Extrae íntegro el texto sobre la cocaína y el alcohol, sin cambiar nada.

PASAJE CITADO:

============

La cocaína es hoy la droga estrella y lo será en los próximos años. Es un poderoso estimulante, en una sociedad que requiere personas estimuladas, competentes, competitivas. Una droga que acompaña, que establece el delirio de las fantasías sexuales, de la liberación de la rutina, del vuelo mágico sobre el aburrimiento, acercándonos a un teatro dantesco, sórdido, pero haciéndolo poco a poco. Pues una de las perversiones de esta sustancia normalizada en su consumo, extendida entre todas las capas sociales, es que invita a la idea de control durante mucho tiempo. De forma descarnada, se presenta con el aura de divinidad ante los ojos de los jóvenes y de los no tan jóvenes, invitándoles a viajes de corta distancia, a infidelidades con su propio proyecto de vida, sin la aparente necesidad de elegir entre ella y el resto de su vida. Y progresivamente se difunde entre las emociones, los sentimientos, las expectativas de la vida de las personas hasta aniquilar su capacidad de decisión, lo cual es, en sí mismo, eje de un proceso adictivo.

La cocaína tiene, además, un amante secreto. Elegante por lo distante y respetado. Animado, a veces intelectual, balsámico, amable Es el alcohol. El maridaje de ambas sustancias es uno de los activadores del viaje adictivo.

============

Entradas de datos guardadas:

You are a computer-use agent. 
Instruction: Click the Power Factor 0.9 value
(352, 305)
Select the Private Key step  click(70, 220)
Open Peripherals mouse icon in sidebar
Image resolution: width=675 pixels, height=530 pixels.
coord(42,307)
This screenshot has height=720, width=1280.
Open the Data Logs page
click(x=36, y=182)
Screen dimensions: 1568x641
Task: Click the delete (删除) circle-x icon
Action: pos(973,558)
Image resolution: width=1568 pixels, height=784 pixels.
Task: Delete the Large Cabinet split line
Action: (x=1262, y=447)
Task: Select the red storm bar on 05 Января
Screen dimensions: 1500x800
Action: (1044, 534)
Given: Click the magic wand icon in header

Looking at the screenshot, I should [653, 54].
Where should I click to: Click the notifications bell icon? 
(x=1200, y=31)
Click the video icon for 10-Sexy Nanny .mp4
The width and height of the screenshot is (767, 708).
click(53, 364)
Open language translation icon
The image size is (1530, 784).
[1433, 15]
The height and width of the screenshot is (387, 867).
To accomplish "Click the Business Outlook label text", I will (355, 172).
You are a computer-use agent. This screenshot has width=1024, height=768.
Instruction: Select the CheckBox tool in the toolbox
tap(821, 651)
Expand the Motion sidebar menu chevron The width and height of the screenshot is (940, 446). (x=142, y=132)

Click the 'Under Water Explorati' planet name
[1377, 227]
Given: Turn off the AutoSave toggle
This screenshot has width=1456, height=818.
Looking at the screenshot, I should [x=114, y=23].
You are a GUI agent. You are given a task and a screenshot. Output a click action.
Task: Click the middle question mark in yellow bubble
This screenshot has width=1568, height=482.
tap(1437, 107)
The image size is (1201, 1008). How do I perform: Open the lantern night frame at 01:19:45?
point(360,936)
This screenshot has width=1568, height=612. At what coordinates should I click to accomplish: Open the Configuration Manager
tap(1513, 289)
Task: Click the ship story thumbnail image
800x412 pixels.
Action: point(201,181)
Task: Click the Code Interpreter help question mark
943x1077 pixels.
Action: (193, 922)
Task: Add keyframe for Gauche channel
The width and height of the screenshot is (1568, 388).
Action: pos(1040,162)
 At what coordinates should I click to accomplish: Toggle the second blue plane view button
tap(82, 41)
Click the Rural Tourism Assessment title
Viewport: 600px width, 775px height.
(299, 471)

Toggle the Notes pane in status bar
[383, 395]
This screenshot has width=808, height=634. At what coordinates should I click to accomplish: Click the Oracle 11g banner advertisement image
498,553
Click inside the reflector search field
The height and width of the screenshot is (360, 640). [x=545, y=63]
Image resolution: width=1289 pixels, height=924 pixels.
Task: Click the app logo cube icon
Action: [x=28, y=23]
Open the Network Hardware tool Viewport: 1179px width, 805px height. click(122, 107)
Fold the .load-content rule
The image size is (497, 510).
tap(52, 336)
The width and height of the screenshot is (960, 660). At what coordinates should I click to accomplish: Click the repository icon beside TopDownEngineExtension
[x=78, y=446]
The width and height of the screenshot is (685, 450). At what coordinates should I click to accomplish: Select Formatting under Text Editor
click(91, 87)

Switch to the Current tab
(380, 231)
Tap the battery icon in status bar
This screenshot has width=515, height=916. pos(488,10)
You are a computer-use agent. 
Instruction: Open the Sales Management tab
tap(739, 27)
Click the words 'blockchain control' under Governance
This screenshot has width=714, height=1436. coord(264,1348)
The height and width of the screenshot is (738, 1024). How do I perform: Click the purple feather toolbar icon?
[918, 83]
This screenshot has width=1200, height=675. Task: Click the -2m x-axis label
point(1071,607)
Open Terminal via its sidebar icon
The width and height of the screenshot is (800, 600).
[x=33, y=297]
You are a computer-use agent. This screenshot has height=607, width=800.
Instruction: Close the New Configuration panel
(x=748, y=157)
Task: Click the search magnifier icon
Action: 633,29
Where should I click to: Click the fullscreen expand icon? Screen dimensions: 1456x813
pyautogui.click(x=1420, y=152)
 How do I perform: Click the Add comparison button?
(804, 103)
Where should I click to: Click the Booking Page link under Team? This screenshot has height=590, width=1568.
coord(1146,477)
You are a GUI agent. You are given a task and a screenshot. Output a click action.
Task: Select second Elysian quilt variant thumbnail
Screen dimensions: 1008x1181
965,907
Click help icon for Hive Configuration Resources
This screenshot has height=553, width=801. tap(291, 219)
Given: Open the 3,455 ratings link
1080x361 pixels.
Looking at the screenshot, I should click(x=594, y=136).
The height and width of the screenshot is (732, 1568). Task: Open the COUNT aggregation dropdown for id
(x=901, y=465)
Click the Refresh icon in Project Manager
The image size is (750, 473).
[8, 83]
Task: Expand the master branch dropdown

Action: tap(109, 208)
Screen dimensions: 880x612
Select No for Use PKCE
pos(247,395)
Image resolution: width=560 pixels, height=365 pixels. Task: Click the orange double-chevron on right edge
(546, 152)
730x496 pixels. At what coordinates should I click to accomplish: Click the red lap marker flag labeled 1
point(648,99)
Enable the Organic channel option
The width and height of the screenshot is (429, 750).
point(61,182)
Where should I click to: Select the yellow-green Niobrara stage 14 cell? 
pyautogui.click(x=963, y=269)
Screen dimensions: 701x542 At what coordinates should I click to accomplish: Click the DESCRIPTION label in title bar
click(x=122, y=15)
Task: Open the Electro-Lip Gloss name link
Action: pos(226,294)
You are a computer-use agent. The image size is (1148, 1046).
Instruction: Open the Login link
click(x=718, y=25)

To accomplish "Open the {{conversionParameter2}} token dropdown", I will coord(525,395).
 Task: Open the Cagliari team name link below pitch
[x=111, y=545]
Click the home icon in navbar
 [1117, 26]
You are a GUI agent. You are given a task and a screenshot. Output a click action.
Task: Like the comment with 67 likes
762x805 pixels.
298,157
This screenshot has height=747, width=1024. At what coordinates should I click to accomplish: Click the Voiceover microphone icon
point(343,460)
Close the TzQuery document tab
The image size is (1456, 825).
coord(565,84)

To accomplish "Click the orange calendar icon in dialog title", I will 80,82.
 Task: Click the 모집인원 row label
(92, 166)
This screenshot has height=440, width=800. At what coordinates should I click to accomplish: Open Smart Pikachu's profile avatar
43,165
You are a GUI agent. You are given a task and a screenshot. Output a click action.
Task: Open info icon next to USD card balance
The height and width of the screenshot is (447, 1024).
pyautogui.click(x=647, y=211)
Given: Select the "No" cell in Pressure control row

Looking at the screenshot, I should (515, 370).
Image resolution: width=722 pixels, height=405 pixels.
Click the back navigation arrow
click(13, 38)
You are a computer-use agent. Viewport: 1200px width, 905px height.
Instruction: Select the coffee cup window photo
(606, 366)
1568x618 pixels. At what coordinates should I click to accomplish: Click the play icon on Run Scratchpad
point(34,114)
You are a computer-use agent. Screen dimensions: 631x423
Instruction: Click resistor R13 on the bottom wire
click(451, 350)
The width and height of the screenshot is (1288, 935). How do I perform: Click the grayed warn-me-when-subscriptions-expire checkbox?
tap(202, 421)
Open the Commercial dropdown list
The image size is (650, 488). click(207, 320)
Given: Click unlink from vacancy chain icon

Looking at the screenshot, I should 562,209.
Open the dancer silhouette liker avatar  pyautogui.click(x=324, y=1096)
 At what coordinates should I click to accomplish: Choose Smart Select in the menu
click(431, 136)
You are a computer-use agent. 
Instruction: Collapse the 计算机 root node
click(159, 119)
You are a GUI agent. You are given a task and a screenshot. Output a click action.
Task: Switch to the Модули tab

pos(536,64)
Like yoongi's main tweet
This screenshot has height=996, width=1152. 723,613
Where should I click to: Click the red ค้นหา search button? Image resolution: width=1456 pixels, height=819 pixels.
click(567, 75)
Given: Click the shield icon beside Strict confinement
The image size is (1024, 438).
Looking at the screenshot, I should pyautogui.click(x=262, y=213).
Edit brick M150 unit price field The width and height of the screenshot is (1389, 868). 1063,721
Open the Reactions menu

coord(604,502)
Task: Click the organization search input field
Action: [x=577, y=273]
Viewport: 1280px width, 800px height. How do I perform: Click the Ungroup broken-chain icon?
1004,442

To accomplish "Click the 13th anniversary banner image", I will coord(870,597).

============

RESPUESTA A LA TAREA:
La cocaína es hoy la droga estrella y lo será en los próximos años. Es un poderoso estimulante, en una sociedad que requiere personas estimuladas, competentes, competitivas. Una droga que acompaña, que establece el delirio de las fantasías sexuales, de la liberación de la rutina, del vuelo mágico sobre el aburrimiento, acercándonos a un teatro dantesco, sórdido, pero haciéndolo poco a poco. Pues una de las perversiones de esta sustancia normalizada en su consumo, extendida entre todas las capas sociales, es que invita a la idea de control durante mucho tiempo. De forma descarnada, se presenta con el aura de divinidad ante los ojos de los jóvenes y de los no tan jóvenes, invitándoles a viajes de corta distancia, a infidelidades con su propio proyecto de vida, sin la aparente necesidad de elegir entre ella y el resto de su vida. Y progresivamente se difunde entre las emociones, los sentimientos, las expectativas de la vida de las personas hasta aniquilar su capacidad de decisión, lo cual es, en sí mismo, eje de un proceso adictivo.

La cocaína tiene, además, un amante secreto. Elegante por lo distante y respetado. Animado, a veces intelectual, balsámico, amable Es el alcohol. El maridaje de ambas sustancias es uno de los activadores del viaje adictivo.